A S. E. Mons. FADDOUL porgiamo i nostri più sentiti auguri, assicurandogli le nostre
preghiere affinché il Signore gli dia la forza e non gli faccia mancare il Suo sostegno durante il
suo Ministero Episcopale.
***
***
COLOSSEO ROSSO, COME IL SANGUE
DEI CRISTIANI PERSEGUITATI
La pioggia non ha reso meno intenso il colore rosso di cui è stato illuminato il Colosseo in
ricordo e memoria dei martiri cristiani. Sabato pomeriggio, 24 febbraio, con un evento
organizzato in largo Gaetana Agnesi, di fronte all’anfiteatro Flavio, la fondazione pontificia
Aiuto alla Chiesa che soffre ha tinto con fasci di luce il monumento simbolo del martirio
cristiano per ricordare il sacrificio di quanti, ancora oggi, donano la loro vita per la fede. «I
martiri sono le prime vittime di una mentalità che non riconosce la libertà né la dignità della
persona umana» ha evidenziato il cardinale segretario di Stato vaticano Pietro Parolin
auspicando che «questo appuntamento scuota le coscienze e rinnovi il messaggio salvifico
del Signore, che tanti cristiani nel mondo continuano a testimoniare, pagando anche con la
vita». Dei martiri come «testimoni coerenti e credibili» ha parlato anche monsignor Nunzio
Galantino, segretario generale della Conferenza episcopale italiana: «In un mondo che vuole
arginare la portata rivoluzionaria del Vangelo – ha detto -, il dono della vita per la fede dei
nostri fratelli ci dice che ha senso restare fedeli alla Parola». Contemporaneamente al
monumento di Roma sono state illuminate la cattedrale maronita di Sant’Elia ad Aleppo e
la chiesa di San Paolo a Mosul: la città siriana e quella irachena sono luoghi simbolo della
persecuzione cristiana in Medio Oriente. «Sentiamo la vostra vicinanza perchè questa è la
Chiesa: un corpo solo – ha detto in collegamento Skype padre Jalal Yako, missionario della
congrezione dei Rogazionisti di Messina, che opera nel nord dell’Iraq -; ringrazio anche i
musulmani qui presenti per dare la loro solidarietà alla comunità cristiana che pur tra tante
difficoltà è tornata al 50 per cento». Padre Firas Lufti, francescano della Custodia di Terra
Santa e viceparroco della chiesa di San Francesco ad Aleppo ha raccontato – collegato dalla
Siria – di una città «riunificata e che sta rinascendo dopo anni di martirio e sofferenza»:
nonostante la diaspora dei cristiani, crollati da 250mila a 30mila, «ora, assieme alla pietre,
stiamo rimettendo in piedi i profughi e gli orfani». Centrale il momento delle testimonianze di
Rebecca Bitrus, nigeriana rapita da Boko Haram, e di Masiq e Eisham Ashiq, marito e figlia di
Asia Bibi, pachistana condannata a morte per blasfemia: ricevuti da Papa Francesco nella
mattina di sabato, dal palco, nel silenzio attento e commosso dei presenti, hanno raccontato
delle persecuzioni vissute a motivo della loro fede.«Mi hanno chiesto di abbandonare la mia
religione – ha ricordato tra le lacrime Rebecca Bitrus che dalla violenza subita ha avuto un
figlio e per questo è ripudiata dal suo paese –, ma nemmeno la minaccia delle armi mi ha
convinta: mi hanno torturata e violata ma ho sempre risposto mostrando loro il mio rosario».

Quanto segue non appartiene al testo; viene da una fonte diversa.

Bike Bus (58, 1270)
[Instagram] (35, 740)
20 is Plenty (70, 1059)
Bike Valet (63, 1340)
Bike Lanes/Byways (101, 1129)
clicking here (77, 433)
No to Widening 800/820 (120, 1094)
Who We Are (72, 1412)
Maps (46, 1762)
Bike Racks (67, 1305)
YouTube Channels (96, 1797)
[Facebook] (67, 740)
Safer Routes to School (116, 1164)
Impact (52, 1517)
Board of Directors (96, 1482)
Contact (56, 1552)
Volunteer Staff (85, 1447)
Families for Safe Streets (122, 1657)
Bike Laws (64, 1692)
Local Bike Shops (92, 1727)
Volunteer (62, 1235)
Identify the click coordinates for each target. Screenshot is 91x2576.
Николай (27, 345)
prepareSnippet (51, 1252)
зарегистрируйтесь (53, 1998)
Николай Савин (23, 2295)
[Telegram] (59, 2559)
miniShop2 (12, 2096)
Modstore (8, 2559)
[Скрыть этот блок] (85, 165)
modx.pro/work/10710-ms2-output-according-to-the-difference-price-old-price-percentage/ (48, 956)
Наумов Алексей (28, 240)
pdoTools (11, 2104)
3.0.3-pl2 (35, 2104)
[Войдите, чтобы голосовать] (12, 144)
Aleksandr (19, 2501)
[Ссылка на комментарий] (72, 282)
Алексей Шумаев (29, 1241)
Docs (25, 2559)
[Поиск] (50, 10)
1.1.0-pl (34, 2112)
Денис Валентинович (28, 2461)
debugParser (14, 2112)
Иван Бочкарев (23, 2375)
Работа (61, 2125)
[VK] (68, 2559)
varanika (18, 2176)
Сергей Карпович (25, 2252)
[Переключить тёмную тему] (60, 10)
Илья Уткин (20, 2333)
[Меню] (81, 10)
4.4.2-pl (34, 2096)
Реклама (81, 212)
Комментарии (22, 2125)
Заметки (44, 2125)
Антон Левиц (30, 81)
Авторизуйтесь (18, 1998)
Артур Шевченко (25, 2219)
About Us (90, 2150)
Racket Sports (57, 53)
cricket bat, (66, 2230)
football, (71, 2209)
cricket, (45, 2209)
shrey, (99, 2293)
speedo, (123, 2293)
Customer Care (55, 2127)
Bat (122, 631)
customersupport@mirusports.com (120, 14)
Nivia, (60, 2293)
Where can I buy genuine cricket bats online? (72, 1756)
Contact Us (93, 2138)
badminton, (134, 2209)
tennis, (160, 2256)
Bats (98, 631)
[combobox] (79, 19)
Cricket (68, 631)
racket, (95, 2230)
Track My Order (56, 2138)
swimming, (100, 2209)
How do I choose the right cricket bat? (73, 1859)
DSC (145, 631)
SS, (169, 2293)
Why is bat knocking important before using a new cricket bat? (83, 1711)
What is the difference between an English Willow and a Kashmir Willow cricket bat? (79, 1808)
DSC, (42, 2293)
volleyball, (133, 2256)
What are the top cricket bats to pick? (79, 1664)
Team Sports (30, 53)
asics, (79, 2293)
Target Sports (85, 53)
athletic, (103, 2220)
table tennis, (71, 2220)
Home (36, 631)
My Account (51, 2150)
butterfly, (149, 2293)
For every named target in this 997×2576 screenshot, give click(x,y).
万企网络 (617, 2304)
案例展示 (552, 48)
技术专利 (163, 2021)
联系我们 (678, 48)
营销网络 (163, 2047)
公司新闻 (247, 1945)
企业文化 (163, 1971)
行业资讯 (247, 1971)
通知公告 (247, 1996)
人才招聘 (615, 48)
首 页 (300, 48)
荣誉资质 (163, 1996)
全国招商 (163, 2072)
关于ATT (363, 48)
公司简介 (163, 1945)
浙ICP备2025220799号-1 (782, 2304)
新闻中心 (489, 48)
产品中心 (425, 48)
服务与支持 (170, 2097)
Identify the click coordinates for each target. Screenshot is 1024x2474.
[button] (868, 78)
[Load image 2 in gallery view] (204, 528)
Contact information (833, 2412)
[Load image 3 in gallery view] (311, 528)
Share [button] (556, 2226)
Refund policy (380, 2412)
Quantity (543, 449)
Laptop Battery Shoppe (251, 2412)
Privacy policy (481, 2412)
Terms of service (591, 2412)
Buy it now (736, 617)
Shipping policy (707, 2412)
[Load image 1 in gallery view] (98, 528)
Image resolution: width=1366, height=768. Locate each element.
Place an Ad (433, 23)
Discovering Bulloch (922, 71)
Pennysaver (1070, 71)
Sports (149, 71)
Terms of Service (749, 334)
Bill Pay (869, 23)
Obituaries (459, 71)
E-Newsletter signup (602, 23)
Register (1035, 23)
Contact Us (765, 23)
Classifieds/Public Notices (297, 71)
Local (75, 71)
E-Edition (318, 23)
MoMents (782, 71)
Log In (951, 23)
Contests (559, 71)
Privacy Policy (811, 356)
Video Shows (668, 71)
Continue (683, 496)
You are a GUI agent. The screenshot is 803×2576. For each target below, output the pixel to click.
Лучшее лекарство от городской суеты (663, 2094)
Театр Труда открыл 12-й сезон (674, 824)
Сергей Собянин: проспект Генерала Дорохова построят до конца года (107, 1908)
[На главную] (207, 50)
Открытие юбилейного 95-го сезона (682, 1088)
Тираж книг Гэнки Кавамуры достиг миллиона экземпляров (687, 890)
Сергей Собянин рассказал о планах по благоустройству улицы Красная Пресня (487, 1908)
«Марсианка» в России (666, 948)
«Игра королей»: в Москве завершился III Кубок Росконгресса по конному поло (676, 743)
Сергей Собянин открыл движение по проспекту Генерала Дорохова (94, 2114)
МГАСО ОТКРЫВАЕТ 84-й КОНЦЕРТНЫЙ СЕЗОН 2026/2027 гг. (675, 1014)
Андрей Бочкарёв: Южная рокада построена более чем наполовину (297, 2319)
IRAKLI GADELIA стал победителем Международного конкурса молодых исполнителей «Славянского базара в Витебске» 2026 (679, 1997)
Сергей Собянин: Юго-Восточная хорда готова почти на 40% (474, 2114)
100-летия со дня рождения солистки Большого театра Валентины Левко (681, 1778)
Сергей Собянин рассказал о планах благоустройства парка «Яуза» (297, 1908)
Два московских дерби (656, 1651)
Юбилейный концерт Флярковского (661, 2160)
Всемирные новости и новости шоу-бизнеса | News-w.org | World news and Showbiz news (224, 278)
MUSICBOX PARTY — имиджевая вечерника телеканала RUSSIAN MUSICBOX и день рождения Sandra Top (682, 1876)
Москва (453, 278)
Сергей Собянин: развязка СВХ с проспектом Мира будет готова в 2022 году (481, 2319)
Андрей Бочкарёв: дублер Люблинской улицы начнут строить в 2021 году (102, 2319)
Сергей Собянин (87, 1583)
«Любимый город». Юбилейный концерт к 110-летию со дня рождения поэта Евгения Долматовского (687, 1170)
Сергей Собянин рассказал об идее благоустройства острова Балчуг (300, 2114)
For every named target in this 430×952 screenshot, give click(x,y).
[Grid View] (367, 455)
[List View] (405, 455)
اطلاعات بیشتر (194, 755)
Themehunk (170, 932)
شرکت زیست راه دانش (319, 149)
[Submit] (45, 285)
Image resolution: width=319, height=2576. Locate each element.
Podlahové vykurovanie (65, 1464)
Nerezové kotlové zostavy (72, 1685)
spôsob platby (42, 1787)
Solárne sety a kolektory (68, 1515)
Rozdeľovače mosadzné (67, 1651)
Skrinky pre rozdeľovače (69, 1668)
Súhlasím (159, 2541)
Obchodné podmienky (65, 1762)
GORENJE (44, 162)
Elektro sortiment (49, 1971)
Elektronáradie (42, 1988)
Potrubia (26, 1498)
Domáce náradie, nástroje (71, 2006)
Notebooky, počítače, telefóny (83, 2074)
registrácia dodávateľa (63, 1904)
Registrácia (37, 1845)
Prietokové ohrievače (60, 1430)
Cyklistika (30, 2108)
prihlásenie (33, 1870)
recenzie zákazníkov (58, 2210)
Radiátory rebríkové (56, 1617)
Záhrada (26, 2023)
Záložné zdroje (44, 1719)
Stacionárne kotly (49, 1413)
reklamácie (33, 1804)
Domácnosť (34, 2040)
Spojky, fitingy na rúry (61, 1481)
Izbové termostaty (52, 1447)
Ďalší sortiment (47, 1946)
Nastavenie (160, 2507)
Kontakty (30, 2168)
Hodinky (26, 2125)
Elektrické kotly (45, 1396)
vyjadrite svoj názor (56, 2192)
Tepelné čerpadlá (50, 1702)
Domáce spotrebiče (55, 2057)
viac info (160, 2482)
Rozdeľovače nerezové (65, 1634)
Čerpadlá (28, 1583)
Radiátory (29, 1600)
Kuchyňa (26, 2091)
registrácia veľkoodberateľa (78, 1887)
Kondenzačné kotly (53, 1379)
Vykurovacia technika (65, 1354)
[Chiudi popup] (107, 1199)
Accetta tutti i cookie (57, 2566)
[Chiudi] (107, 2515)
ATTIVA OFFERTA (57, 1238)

Mentre la foto della madre veniva proiettata sul maxischermo, la figlia diciottenne di Asia Bibi,
in prigione da più di 8 anni per presunta blasfemia, ha rievocato il giorno in cui la catturarono
davanti ai suoi occhi «legandole al collo un laccio e trascinandola come un cane al guinzaglio,
facendola sanguinare sulla strada». «Deve partire da qui, oggi, un messaggio a sostegno
della libertà religiosa – ha auspicato Antonio Tajani, presidente dell’europarlamento, con un
richiamo alle Nazioni Unite -: vorremmo che anche l’Onu avesse il coraggio che ha avuto il
Parlamento europeo di definire “un genocidio” le persecuzioni contro i cristiani». A
conclusione della manifestazione, sulle note de La Passione secondo Matteo di Bach, dieci
lanterne luminose sono state lanciate in aria a simboleggiare ciascuna una figura simbolo
della persecuzione contemporanea contro i cristiani, i cui volti sono stati poi proiettati sulla
facciata del Colosseo fino alle 2 di notte. Tra loro anche don Andrea Santoro, sacerdote
romano fidei donum ucciso a Trabzon, in Turchia, nel 2006. Prima della preghiera finale con
la recita dell’orazione di Pio XII per la Chiesa perseguitata, il monito del cardinale Mauro
Piacenza, presidente internazionale di Acs: «La libertà viene meno – ha detto – quando
dominano le teorie individualistiche e l’uomo, nella difesa del proprio interesse, perde di vista
il fine ultimo». Le mura dell’indifferenza, «vero male del secolo – ha concluso il porporato -, si
abbattono quando ci si pongono le domande fondamentali della vita».
***
ARCIVESCOVO DI KIRKUK: IL ‘MARTIRIO’ DI MONS. RAHHO,
ESEMPIO DI FEDE PER I CRISTIANI IRAKENI
La Chiesa caldea ricorda i 10 anni dal sequestro dell’arcivescovo di Mosul, morto qualche
giorno più tardi nelle mani dei rapitori. L’impegno perché venga “riconosciuto” il sacrificio del
prelato “a testimonianza del radicamento dei cristiani” in Iraq. Ma la striscia di sangue
continua: nei giorni scorsi ucciso un giovane padre di famiglia a Baghdad. Kirkuk (AsiaNews)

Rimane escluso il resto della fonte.